* [EXERCISE AIM] Should any entry hold a picture, omit that picture and copy the rest of the entry exactly.

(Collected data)
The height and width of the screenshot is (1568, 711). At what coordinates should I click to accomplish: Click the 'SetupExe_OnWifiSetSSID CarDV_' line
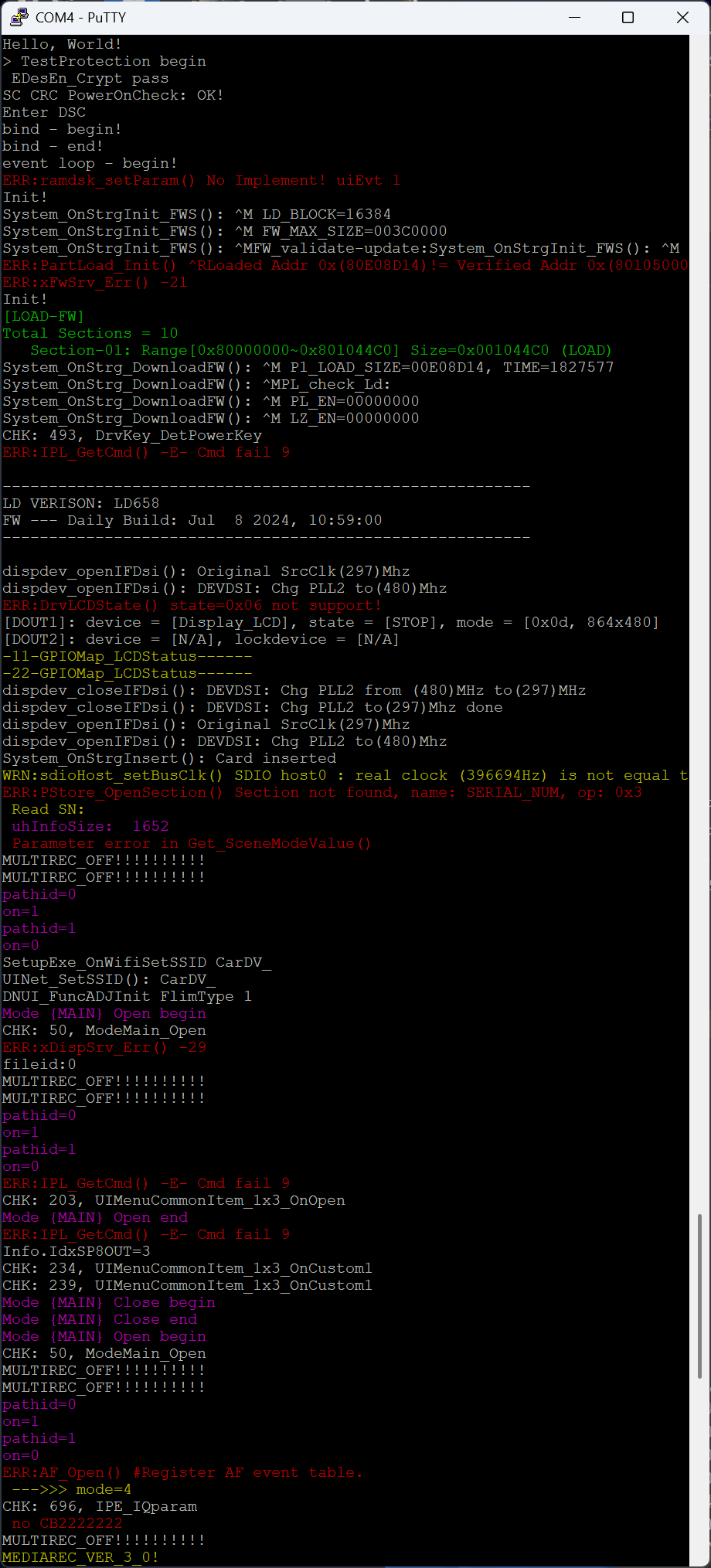(x=136, y=962)
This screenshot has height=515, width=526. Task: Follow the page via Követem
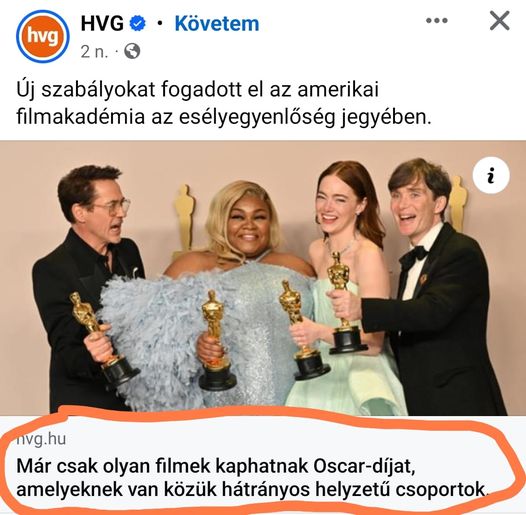click(217, 24)
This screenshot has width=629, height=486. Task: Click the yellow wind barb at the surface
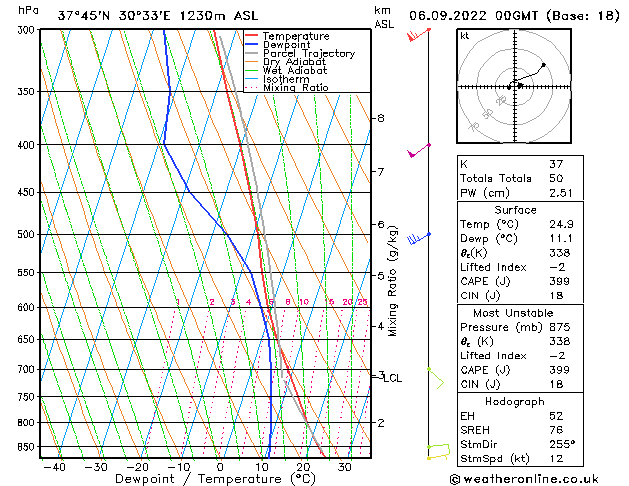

* [SOLUTION TO THE PROBLEM]
The height and width of the screenshot is (1568, 711). At what coordinates should I click to accomplish: Click the 'SetupExe_OnWifiSetSSID CarDV_' line
(x=136, y=962)
This screenshot has height=515, width=526. Task: Follow the page via Követem
click(217, 24)
This screenshot has width=629, height=486. Task: Click the yellow wind barb at the surface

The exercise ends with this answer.